Extracted records:
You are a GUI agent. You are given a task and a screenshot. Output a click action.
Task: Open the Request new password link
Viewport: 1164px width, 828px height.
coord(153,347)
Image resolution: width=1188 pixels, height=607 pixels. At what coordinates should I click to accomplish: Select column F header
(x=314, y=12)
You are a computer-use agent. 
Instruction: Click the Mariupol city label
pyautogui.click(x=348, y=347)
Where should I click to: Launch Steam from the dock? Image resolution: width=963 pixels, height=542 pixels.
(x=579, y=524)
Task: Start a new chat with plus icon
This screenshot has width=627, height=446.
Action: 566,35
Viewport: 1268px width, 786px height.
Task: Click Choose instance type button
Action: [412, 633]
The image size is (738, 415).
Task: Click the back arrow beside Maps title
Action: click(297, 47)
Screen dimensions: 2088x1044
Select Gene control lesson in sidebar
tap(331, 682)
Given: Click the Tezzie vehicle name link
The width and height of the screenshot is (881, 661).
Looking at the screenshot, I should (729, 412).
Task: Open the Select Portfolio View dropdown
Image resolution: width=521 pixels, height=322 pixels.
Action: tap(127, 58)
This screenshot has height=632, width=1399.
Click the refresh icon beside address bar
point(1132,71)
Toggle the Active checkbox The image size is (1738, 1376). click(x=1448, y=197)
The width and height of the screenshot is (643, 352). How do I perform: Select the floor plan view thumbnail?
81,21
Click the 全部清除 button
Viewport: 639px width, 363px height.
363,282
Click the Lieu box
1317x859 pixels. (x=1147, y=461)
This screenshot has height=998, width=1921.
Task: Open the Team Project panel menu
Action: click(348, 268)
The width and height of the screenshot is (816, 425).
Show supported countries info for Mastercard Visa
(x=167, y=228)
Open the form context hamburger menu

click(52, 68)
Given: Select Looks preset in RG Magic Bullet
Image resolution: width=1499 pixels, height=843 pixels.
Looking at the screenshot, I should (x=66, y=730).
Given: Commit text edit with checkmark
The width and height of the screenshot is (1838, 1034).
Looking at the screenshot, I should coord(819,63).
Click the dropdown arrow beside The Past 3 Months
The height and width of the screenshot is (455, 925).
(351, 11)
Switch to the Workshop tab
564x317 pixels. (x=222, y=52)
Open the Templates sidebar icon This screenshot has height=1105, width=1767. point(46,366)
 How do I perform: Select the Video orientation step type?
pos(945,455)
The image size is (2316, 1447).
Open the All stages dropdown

Assignment: Each line of the listing should be printed again, exactly.

Response:
You are a GUI agent. You are given a task and a screenshot. Output a click action.
Task: Open the Request new password link
Viewport: 1164px width, 828px height.
coord(153,347)
Image resolution: width=1188 pixels, height=607 pixels. At what coordinates should I click to accomplish: Select column F header
(x=314, y=12)
You are a computer-use agent. 
Instruction: Click the Mariupol city label
pyautogui.click(x=348, y=347)
Where should I click to: Launch Steam from the dock? Image resolution: width=963 pixels, height=542 pixels.
(x=579, y=524)
Task: Start a new chat with plus icon
This screenshot has width=627, height=446.
Action: 566,35
Viewport: 1268px width, 786px height.
Task: Click Choose instance type button
Action: [412, 633]
The image size is (738, 415).
Task: Click the back arrow beside Maps title
Action: click(297, 47)
Screen dimensions: 2088x1044
Select Gene control lesson in sidebar
tap(331, 682)
Given: Click the Tezzie vehicle name link
The width and height of the screenshot is (881, 661).
Looking at the screenshot, I should (729, 412).
Task: Open the Select Portfolio View dropdown
Image resolution: width=521 pixels, height=322 pixels.
Action: tap(127, 58)
This screenshot has height=632, width=1399.
Click the refresh icon beside address bar
point(1132,71)
Toggle the Active checkbox The image size is (1738, 1376). click(x=1448, y=197)
The width and height of the screenshot is (643, 352). How do I perform: Select the floor plan view thumbnail?
81,21
Click the 全部清除 button
Viewport: 639px width, 363px height.
363,282
Click the Lieu box
1317x859 pixels. (x=1147, y=461)
This screenshot has height=998, width=1921.
Task: Open the Team Project panel menu
Action: click(348, 268)
The width and height of the screenshot is (816, 425).
Show supported countries info for Mastercard Visa
(x=167, y=228)
Open the form context hamburger menu

click(52, 68)
Given: Select Looks preset in RG Magic Bullet
Image resolution: width=1499 pixels, height=843 pixels.
Looking at the screenshot, I should (x=66, y=730).
Given: Commit text edit with checkmark
The width and height of the screenshot is (1838, 1034).
Looking at the screenshot, I should coord(819,63).
Click the dropdown arrow beside The Past 3 Months
The height and width of the screenshot is (455, 925).
(351, 11)
Switch to the Workshop tab
564x317 pixels. (x=222, y=52)
Open the Templates sidebar icon This screenshot has height=1105, width=1767. point(46,366)
 How do I perform: Select the Video orientation step type?
pos(945,455)
The image size is (2316, 1447).
Open the All stages dropdown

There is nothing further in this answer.